Exercise 4 - Version control with Git¶
Git is a version control system originally introduced to support the development of the Linux operating system. Originally released in 2005 git is now used in countless projects to facilitate version control and collaboration. Git can be used in many different scenarios and it is also a handy tool to keep track of changes in research projects. With git it is straightforward to monitor changes in files and thus ensure reproducibility of bioinformatic experiments. In this exercise we will introduce git and show how a basic git workflow looks like.
Objectives¶
Create our first git repository
Learn how to keep track of file changes
Learn what branches are and how they work
Interact with online repositories
Keeping track of your project using git¶
Important terms:
- repository
Your directory that you would like to track with git. Also often called repo.
- commit
A snapshot of your repository with all the changes since your last commit. They are essential to your repository to keep track of all changes. You can also jump between commits to recover different versions of file.
- staging area
The place where you collect changes before you create a commit. This allows you to decide exactly what should be part of the next snapshot.
- remote
A copy of your repository on another computer or online platform such as GitHub or GitLab.

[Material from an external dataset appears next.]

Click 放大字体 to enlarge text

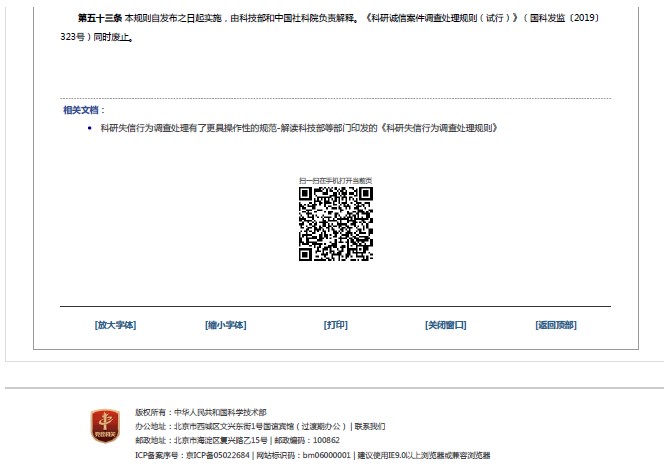coord(115,325)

Initialize a new repository¶
With git you can easily track your work and see how it evolves into a large research project. A nice thing about git is that it uses very little memory and you almost don’t ‘see’ it during your workflow. Git stays out of your way when you work on your project, but it is there when you need it. The first step when you start working with git is to create a repository or repo. On your machine a repo is just a folder that git is monitoring. It is straightforward to set up from within you projects directory using git init.
$ cd my_project
$ git init
Initialized empty Git repository ...
Depending on your git version and configuration, the default branch may be called master or main. In this exercise many examples use master, but the same ideas apply if your branch is called main.
It is generally also a good idea to set up git with your name and email address so that contributions to a repository can be attributed transparently. This can be done with the following commands which will set the global settings of git. It is only necessary to do this once regardless of how many repositories you initialize.
More information here.
$ git config --global user.name "FIRST_NAME LAST_NAME"
$ git config --global user.email "MY_NAME@example.com"
Hint
If you would like to perform this action only for your current repository, you just have to leave out the --global flag.
Check the status of your repository¶
You should see a message that git init successfully created a git repository. Congratulations, now your project is monitored by git. One of the things you will be doing regularly is to check the status of your repository with git status. This command is very handy and it allows you to see what git sees. Let’s try it out:
$ git status
On branch master
No commits yet
nothing to commit (create/copy files and use "git add" to track)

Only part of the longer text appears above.